We considered three RNA-Seq datasets that were used for differential expression analysis in AdaPT and IHW, i.e., the Bottomly data^{37}, the Pasilla data^{38} and the airway data^{36}. Here, the log expression level is used as the covariate, and the FDR level is set to be 0.1. The results are shown in Fig. 3a, where AdaFDR and AdaPT have a similar number of discoveries (AdaFDR is consistently higher), and both are substantially more powerful than others. All covariate-adaptive methods make significantly more discoveries than the non-adaptive methods. In addition, the covariate patterns learned by AdaFDR are shown in Fig. 3b for the Bottomly data and the Pasilla data, and in Supplementary Fig. 6c for the airway data.
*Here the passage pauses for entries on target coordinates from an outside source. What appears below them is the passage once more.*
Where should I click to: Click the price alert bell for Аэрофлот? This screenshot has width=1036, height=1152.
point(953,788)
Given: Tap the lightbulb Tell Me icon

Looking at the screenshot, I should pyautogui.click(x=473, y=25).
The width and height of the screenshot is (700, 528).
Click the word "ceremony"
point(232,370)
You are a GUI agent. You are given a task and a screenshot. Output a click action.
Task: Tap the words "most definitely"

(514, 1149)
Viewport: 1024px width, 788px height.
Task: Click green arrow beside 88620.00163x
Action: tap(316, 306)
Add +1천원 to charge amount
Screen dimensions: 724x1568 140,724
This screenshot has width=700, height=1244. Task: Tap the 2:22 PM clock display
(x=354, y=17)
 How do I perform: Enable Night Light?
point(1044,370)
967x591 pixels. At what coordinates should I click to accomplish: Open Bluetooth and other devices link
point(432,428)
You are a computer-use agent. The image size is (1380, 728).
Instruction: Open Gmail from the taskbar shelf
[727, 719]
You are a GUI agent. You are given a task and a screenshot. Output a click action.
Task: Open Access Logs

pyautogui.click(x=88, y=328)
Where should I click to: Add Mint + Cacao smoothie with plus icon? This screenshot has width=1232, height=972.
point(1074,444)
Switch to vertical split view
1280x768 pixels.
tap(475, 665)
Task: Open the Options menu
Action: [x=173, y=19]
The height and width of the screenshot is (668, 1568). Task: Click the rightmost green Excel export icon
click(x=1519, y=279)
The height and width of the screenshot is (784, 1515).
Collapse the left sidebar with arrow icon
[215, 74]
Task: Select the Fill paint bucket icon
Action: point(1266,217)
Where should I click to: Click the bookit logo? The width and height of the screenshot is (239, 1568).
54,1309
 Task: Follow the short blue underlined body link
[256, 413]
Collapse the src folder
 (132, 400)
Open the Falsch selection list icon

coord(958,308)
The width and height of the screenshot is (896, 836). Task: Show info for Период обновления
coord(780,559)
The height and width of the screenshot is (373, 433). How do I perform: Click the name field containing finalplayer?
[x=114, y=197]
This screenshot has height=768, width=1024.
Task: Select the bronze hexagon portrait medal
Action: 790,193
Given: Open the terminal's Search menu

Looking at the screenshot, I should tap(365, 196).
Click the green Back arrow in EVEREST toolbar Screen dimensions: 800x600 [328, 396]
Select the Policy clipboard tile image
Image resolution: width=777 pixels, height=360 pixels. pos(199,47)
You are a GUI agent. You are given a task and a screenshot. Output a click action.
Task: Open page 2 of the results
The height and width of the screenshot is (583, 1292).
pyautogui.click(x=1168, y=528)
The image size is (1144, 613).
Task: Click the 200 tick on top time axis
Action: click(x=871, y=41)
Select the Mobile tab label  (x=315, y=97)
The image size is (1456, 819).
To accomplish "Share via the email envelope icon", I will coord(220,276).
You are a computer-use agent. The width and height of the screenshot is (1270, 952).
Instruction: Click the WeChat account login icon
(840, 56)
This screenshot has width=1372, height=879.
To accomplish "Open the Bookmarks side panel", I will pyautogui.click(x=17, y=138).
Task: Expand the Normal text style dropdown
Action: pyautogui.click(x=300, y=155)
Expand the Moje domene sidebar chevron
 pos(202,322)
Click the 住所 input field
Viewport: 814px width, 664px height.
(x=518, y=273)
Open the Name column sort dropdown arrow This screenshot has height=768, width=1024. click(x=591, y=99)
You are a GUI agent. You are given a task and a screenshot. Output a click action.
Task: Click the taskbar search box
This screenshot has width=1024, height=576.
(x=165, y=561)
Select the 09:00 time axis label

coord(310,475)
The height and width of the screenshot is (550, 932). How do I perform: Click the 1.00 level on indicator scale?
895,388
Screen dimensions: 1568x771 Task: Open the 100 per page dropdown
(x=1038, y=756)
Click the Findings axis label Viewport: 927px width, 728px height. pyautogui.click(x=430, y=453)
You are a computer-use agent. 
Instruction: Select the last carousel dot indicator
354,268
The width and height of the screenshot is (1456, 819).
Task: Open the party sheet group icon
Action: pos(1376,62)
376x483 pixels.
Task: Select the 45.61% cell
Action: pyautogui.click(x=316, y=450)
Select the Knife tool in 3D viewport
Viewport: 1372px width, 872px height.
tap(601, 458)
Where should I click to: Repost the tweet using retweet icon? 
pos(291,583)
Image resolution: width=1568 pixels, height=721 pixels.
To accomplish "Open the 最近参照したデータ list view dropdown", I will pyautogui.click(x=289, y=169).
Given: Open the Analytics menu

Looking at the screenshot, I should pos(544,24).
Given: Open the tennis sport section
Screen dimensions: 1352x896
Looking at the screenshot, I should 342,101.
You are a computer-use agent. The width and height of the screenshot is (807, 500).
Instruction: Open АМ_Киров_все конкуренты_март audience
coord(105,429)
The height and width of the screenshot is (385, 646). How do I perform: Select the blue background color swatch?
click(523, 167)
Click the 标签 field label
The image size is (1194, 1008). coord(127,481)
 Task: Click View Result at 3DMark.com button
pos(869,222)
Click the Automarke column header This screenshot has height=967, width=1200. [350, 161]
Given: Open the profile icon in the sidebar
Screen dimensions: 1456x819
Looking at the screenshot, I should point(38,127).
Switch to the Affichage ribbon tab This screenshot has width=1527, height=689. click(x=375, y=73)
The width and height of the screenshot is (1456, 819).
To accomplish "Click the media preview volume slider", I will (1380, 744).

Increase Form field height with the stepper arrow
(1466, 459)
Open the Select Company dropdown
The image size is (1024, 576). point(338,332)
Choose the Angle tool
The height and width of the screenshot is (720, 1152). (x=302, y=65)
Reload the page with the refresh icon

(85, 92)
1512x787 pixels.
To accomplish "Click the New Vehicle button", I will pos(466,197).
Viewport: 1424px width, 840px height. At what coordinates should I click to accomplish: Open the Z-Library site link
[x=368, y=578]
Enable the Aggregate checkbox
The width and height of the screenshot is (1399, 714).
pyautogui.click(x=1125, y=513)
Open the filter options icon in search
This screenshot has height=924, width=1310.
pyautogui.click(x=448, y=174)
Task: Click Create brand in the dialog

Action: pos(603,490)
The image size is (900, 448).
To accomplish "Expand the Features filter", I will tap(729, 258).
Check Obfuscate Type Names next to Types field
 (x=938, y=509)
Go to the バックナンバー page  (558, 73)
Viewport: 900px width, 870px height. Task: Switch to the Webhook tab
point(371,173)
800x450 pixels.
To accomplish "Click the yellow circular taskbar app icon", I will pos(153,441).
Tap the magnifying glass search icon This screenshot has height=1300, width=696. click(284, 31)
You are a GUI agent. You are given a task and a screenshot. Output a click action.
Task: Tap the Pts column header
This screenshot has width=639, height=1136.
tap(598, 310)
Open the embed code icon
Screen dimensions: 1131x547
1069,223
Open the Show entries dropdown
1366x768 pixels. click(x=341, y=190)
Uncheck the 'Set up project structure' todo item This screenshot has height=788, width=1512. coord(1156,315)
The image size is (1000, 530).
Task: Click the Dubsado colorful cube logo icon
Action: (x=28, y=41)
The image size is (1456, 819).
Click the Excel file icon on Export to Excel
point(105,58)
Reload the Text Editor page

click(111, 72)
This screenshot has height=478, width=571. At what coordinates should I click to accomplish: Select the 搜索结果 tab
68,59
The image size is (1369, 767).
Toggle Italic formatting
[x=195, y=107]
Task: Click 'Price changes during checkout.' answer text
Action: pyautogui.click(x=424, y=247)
The gene expression levels are higher for significantly differentially expressed genes, consistent with previous findings^{15,16,17}.

### Microbiome data

We considered a subset of microbiome data from the Ecosystems and Networks Integrated with Genes and Molecular Assemblies (ENIGMA), where samples were acquired from monitoring wells in a site contaminated by former waste disposal ponds and all sampled wells have various geochemical and physical measurements^{39,40}. Following the original study, we performed two experiments to test for correlations between the operational taxonomic units (OTUs) and the pH, Al respectively. Ubiquity and the mean nonzero abundance are used are covariates, where the ubiquity is defined as the proportion of samples in which the OTU is present. The FDR level is set to be 0.2 for more discoveries and the fast version of AdaFDR is used due to the small sample size. As shown in Fig. 3a, AdaFDR is significantly more powerful than other methods. The covariates are visualized in Fig. 3c for the pH test and Supplementary Fig. 6b for the Al test. Both the ubiquity and the mean nonzero abundance are higher for significant microbiomes. This may be because a higher level of these two quantities improves the detection power similar to the expression level in the RNA-Seq case.

### Proteomics data

We considered a proteomics dataset where yeast cells treated with rapamycin were compared to yeast cells treated with dimethyl sulfoxide (2 × 6 biological replicates)^{16,41}. Differential abundance of 2,666 proteins is evaluated using Welch’s *t*-test. The total number of peptides is used as covariate that is quantified across all samples for each protein. The FDR level is set to be 0.1 and the fast version of AdaFDR is used due to the small sample size. As shown in Fig. 3a, AdaFDR and BL have similar performance and are significantly more powerful than other methods. The covariate is visualized in Fig. 3d where the peptides levels are higher for significant proteins. This is expected since the peptides level is similar to the expression level in the RNA-Seq data.

### fMRI data

We considered two functional magnetic resonance imaging (fMRI) experiments where the human brain is divided spatially into isotropic voxels and the null hypothesis for each voxel is that there is no response to the stimulus^{42}. The first experiment was done on a single participant with auditory stimulus and the second was done on a healthy adult female participant where the stimulus was to ask the person to imagine playing tennis^{43}. We use the Brodmann area label, which represents different functional regions of the human brain^{44}, as covariate for each voxel. The FDR level is set to be 0.1 and the fast version of AdaFDR is used because there is an inflation of *p*-values at 1 and, as a result, the mirror estimator would not function properly for the optimization step. As shown in Fig. 3a, AdaFDR is significantly more powerful than other methods. The result of AdaPT is omitted since it does not support categorical covariates, and directly running the GAM model yields a result much worse than BH. The covariate is visualized in Fig. 3e. For the auditory experiment, the Brodmann areas corresponding to auditory cortices, namely 41, 42, 22, are among areas enriched with significant discoveries. For the tennis imagination experiment, multiple cortices seem to respond to this stimulus, including auditory cortex (42), visual cortices (18, 19), and motor cortices (4, 6, 7).

### Simulation studies

In order to systematically quantify the FDP and power of all methods, we conducted extensive analyses of synthetic data where we know the ground truth. Each experiment is repeated 10 times and 95% confidence intervals are provided. In Fig. 4a, the top two panels correspond to a simulated data with one covariate while the bottom two panels correspond to a simulated data with weakly-dependent *p*-values generated according to a previous paper^{4}. In both simulations, all methods control FDR while AdaFDR has significantly higher power. Additional simulation experiments with strongly-dependent *p*-values and higher dimensional covariates can be found in Supplementary Fig. 8a, where similar results are observed. Detailed descriptions of the synthetic data can be found in Supplementary Note 2.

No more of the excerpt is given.